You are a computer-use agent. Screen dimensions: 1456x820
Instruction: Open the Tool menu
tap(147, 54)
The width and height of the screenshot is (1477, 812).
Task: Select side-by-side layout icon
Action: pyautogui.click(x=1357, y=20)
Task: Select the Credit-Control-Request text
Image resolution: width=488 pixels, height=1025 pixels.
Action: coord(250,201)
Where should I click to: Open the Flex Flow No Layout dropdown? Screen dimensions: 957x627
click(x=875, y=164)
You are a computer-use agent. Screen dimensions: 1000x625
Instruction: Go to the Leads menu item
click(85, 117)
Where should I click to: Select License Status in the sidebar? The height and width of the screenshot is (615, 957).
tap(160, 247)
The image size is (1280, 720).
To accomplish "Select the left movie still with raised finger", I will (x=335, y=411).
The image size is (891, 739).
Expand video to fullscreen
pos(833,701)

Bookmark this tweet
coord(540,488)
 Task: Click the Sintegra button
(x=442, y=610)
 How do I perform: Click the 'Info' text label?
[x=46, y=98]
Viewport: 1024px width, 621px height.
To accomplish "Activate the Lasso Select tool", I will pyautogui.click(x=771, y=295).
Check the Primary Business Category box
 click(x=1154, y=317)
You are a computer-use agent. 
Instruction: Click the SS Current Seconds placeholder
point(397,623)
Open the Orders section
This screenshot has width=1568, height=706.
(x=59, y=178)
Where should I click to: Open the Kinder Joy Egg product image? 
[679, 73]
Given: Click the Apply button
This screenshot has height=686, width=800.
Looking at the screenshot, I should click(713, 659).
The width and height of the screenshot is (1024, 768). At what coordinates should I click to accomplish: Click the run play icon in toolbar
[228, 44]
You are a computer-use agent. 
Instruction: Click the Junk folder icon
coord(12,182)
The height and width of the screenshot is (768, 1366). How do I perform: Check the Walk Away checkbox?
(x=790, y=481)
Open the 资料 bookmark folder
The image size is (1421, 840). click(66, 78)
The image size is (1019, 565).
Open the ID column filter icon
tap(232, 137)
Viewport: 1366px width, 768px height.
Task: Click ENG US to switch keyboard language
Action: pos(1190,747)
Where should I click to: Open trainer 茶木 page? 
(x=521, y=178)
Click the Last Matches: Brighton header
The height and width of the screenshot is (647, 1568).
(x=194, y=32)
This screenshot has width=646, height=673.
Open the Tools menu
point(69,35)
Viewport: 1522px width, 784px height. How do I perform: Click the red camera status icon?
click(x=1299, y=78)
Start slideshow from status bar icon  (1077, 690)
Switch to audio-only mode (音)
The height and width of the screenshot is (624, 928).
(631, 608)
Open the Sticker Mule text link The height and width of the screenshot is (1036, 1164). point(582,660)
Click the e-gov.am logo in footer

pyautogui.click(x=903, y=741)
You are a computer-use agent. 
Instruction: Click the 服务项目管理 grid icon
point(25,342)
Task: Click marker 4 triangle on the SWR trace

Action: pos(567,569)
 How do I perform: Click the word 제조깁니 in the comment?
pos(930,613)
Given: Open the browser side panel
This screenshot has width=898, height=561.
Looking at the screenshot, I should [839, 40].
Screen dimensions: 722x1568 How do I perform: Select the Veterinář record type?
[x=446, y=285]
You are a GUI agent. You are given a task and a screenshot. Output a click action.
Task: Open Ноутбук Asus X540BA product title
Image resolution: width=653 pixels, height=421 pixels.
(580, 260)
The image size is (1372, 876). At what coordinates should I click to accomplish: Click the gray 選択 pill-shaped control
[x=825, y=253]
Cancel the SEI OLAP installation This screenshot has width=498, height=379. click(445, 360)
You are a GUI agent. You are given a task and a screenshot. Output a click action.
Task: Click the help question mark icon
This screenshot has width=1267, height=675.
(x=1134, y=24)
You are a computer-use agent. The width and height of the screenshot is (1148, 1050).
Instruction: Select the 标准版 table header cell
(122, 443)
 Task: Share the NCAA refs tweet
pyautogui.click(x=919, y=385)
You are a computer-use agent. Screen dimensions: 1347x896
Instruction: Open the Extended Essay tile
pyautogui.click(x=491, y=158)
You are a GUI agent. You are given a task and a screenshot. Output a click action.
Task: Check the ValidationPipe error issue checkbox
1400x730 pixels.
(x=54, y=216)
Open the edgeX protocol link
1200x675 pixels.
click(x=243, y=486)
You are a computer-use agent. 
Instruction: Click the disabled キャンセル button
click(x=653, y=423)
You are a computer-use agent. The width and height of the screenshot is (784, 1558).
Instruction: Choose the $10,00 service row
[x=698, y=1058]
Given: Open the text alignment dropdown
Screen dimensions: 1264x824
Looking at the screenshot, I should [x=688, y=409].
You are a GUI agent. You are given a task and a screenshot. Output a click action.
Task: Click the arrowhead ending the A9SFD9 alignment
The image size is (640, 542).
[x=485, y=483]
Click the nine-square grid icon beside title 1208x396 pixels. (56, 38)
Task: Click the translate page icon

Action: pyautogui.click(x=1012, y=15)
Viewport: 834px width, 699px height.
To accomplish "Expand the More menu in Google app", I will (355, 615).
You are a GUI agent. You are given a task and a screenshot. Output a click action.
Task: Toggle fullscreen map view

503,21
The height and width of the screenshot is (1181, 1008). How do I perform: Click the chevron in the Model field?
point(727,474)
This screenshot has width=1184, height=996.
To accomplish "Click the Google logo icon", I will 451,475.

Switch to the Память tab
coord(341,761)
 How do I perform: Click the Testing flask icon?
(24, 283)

———

**REQUIRED ACTION**
Copy out every line in the entries above that holds "alignment".

**ANSWER TO THE PROBLEM**
Given: Open the text alignment dropdown
Task: Click the arrowhead ending the A9SFD9 alignment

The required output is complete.